When Phaser boots it creates an instance of Phaser.Game (src/boot/Game.js). This takes a Game Configuration object, which is passed to the Config handler (src/boot/Config.js), and all the various things it needs are extracted from it.

The Game object, unlike in V2, now only has a small number of properties and functions. It only looks after truly global systems, of which there are (currently) only 3: The Request Animation Frame handler, the Texture Manager, the State Manager and the Device class.

When the DOM Content Loaded event happens, the Game calls Game.boot. This sets-up the RNG, header, renderer, State Manager and starts RAF running.

A single tick

Every time RAF ticks it calls the following:

  1. Calls Game.update, which ...
  2. Calls StateManager.step, which ...
  3. Iterates through all active States, and ...
  4. Calls State.sys.mainloop.step, which ...
  5. Checks if the frame rate is throttled, and returns if so, otherwise ...
  6. It updates the frame delta values, then ...
  7. Calls State.sys.begin (which is an empty function by default)
  8. While the frame delta is within range, it ...
  9. Calls State.sys.update (empty by default)
  10. If then iterates through all State.children, and if they exist calls update on each of them
  11. It then calls State.update
  12. When the while loop exits (because the frameDelta is > the step size), it ...
  13. Calls State.sys.preRender (empty)
  14. Calls State.sys.updates.start - this process the Update Managers list
  15. If the State is visible, it then calls Game.renderer.render, passing in the State ...
  16. If the Renderer is running it performs all of the related set-up calls (setting the blend mode, clearing the canvas, etc), then ...
  17. Starts the Batch Manager (src/renderer/webgl/BatchManager.start)
  18. Calls StateManager.renderChildren, which ...
  19. Iterates through all children of the current State, calling child.render on each one.
  20. It then calls State.sys.updates.stop - which stops the Update Manager
  21. Finally it calls State.sys.end which just resets the frame delta / panic flags.
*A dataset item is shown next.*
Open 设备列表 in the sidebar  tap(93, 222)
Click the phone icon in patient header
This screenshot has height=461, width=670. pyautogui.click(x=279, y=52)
In a tree form it maps to the following:

+ Game.update
|
+ StateManager.step (iterates all active States)
  |
  +- State.sys.mainloop.step (updates delta values)
  +- State.sys.begin
  +- While (frameDelta within step range)
     |
     +- State.sys.update
     +- Iterates State.children, if child exists, call child.update
     +- State.update
  |
  +- State.sys.preRender
  +- Update Manager Start (State.sys.updates)
  +- Game.renderer.render (if State is visible)
     |
     +- Renderer set-up (blend mode, clear canvas, etc)
     +- Batch Manager Start
     +- StateManager.renderChildren
        |
        +- Iterates all children, calling child.render on each
  |
  +- Update Manager Stop (State.sys.updates)
  +- State.sys.end (resets frame delta and panic flags)

The above is subject to change heavily! There are currently lots of empty function calls in there (State.sys.update for example), so we may well optimize this path considerably.

In essence though the concept is: Once per frame we update all the timing values, update the core systems, update the children, and repeat this until our step value is high enough, then we render everything.